Though the course was taught previously, there had been a reliance on the students to either know complex VXML coding or to learn VXML on the fly during the course of the semester.  This provided both a time and knowledge hurdle for those students in accomplishing their goals.  After seeing a demo of Angel.com’s on-demand WYSIWYG Site Builder toolkit, Blade knew he had something very special in IVR design tools that would lead to much greater success in his class.  And that it did.

“If Apple made an interface for designing speech applications, it would be the Angel.com Site Builder toolkit. There’s no better tool for designing voice applications,” said Blade Kotelly. ” “It’s as easy to use as my iPhone.  In fact, I had students with zero coding experience producing applications in minutes, so I had to make the homework assignments more difficult! This is truly an amazing tool that has been trans-formative with my students.”

Here is just a sampling of the unique voice applications built by MIT college students:

  • The “MITchell Partymann” Facebook Party App: The students created a compelling persona named “MITchell Partymann” that Facebook users can invite to their parties.  They then created a phone application that allows users to call from any phone while they’re out around town/campus, to find out where the parties are.  Any event that MITchell Partyman is invited to is accessible through the phone app, and all of the relevant data elements about the party are pulled out of the Facebook invite page and played over the phone.
  • Foursquare Voice: Allows users to interact with the location-based social networking website, Foursquare, to connect with their friends in real time. Check-in, earn badges, hear tips, keep a to-do list, find friends and even record messages for Twitter, Facebook and iPhone all through the phone.
  • The “Echo” To Do List Manager: Enables users to call a phone number and set up to do lists, shopping lists, etc.  The voice app uses an integration with Vlingo to convert speech to text, then stores the lists in a SQL database.  Users are then able to check items off when complete.
  • “Car Talk” Remote Control Car Application: Using web services and an Ardunio chip to talk to a controller that sends signals to an RC car, callers can speak commands through a phone (such as “turn left” and “go forward”) that direct the car.
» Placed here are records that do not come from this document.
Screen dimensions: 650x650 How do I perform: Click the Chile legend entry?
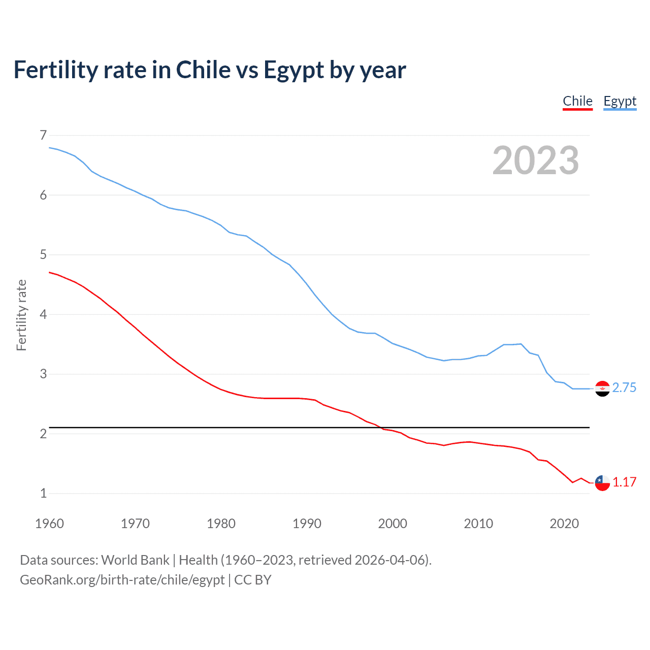tap(577, 102)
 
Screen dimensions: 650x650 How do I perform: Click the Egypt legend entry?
tap(620, 102)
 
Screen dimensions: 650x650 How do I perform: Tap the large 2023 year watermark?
tap(535, 160)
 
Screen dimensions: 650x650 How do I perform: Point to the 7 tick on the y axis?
tap(43, 135)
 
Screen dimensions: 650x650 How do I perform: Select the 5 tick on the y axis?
tap(43, 254)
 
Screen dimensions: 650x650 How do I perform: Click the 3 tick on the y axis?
tap(43, 374)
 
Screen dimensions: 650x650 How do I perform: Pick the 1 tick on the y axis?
tap(43, 493)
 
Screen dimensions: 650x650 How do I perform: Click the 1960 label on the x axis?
tap(49, 524)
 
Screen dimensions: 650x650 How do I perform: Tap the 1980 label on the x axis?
tap(221, 524)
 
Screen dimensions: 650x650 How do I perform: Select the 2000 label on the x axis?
tap(393, 524)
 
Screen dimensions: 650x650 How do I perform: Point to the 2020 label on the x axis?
tap(564, 524)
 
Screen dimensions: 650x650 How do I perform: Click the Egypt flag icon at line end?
tap(602, 388)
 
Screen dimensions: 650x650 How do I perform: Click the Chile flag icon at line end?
tap(602, 483)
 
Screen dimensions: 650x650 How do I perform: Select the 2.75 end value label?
tap(624, 388)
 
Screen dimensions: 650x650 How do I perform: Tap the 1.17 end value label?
tap(624, 482)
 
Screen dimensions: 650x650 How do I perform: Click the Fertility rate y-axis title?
tap(21, 315)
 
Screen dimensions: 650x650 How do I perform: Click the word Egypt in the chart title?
tap(294, 70)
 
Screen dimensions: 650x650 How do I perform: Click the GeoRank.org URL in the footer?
tap(122, 580)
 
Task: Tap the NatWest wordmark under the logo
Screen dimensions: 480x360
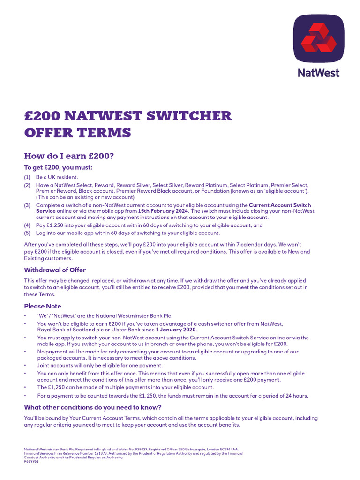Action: point(319,73)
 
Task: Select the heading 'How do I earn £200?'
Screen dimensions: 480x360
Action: point(69,156)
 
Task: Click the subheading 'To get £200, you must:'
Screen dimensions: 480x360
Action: point(59,167)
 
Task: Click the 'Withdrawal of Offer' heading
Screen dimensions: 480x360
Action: point(55,270)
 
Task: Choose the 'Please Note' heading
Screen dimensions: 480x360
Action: point(43,306)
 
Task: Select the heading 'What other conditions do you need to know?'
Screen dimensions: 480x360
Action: point(93,407)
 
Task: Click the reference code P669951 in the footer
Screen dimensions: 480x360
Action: point(31,462)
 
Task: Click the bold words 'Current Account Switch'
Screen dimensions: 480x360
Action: point(280,205)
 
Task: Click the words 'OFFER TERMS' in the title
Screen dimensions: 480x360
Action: point(77,133)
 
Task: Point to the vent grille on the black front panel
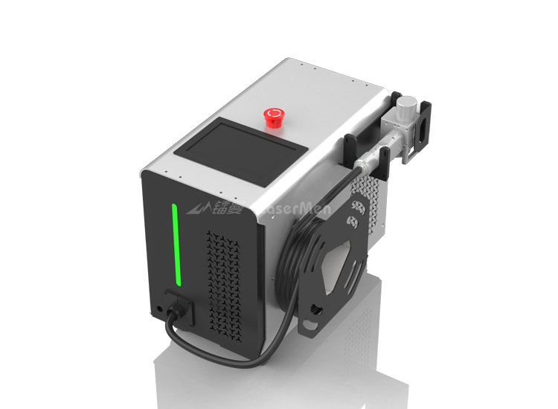(222, 282)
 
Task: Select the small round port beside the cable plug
(160, 306)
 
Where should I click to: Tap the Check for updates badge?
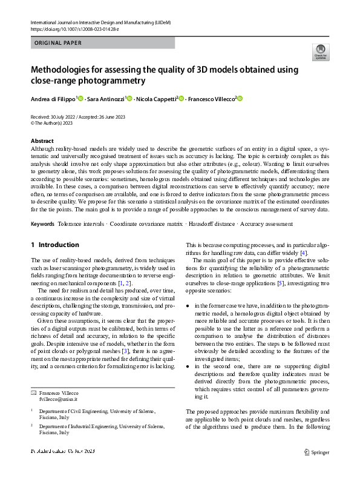click(x=319, y=53)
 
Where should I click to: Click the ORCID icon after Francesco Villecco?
click(x=241, y=97)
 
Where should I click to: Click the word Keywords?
click(x=42, y=224)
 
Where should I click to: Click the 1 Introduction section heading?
click(x=55, y=245)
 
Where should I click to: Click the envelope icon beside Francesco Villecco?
click(x=34, y=393)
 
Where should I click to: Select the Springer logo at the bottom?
click(x=316, y=452)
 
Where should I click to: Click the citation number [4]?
click(x=304, y=253)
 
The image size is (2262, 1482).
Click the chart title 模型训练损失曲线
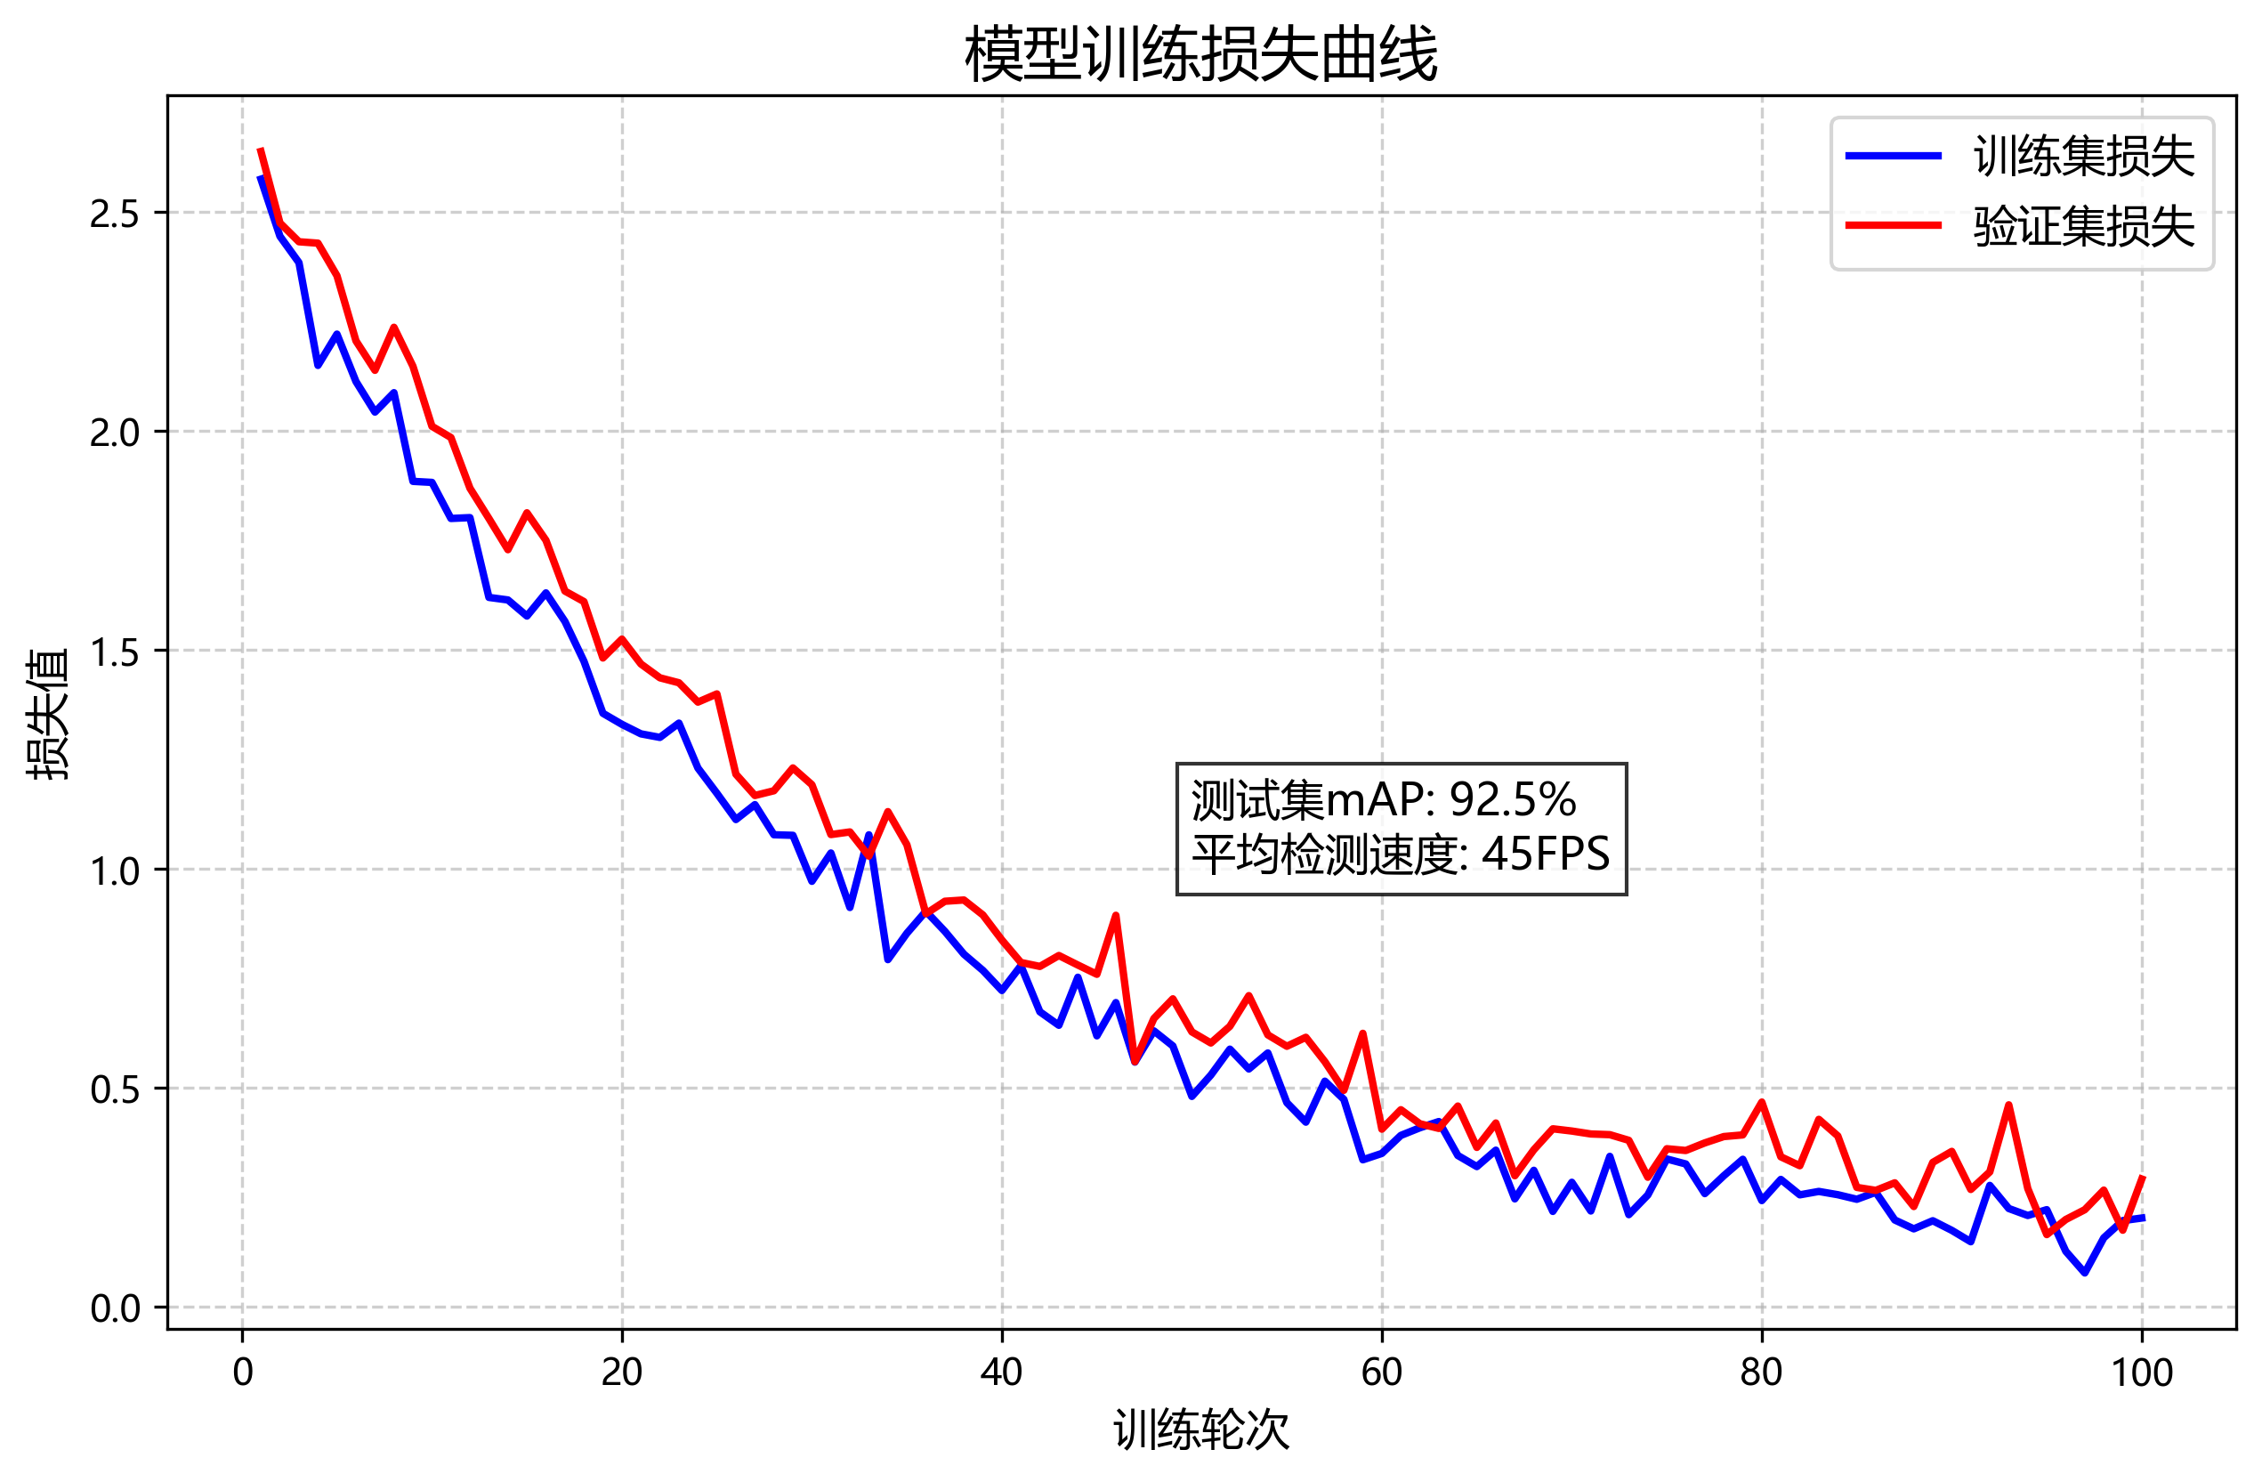tap(1201, 54)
All of these voice applications, and many more were created within a few weeks using Angel.com.  The use of Angel.com and the time saved on creating the IVR applications was invaluable, allowing students to build even more robust integrations, more detailed call flows, and to spend more time on the creative and business presentation aspects of their projects, rather than the programming.

Held as a Spring and Fall semester class within the Bernard M. Gordon-MIT Engineering Leadership Program — a selective program for MIT undergraduate engineering students — the lab gave 45 MIT students the opportunity to design next-generation voice user interface (VUI) applications for consumers.  The class was so successful this semester through the use of Angel.com that requests for enrollment in the class for Fall semester have doubled.

“This class was such a huge success that students have joined the Gordon program because of it,” notes Kotelly.  “Students couldn’t stop talking about the IVR solutions they were building, which lead other students to get excited about the opportunity to do the same.  We will certainly be asking Angel.com for their help in supplying our students with access to Site Builder in all future classes.  We can’t wait to see how the bar is raised next semester on the types of apps they will develop.”

Good luck to the next round of students.  We can’t wait to see what you develop either!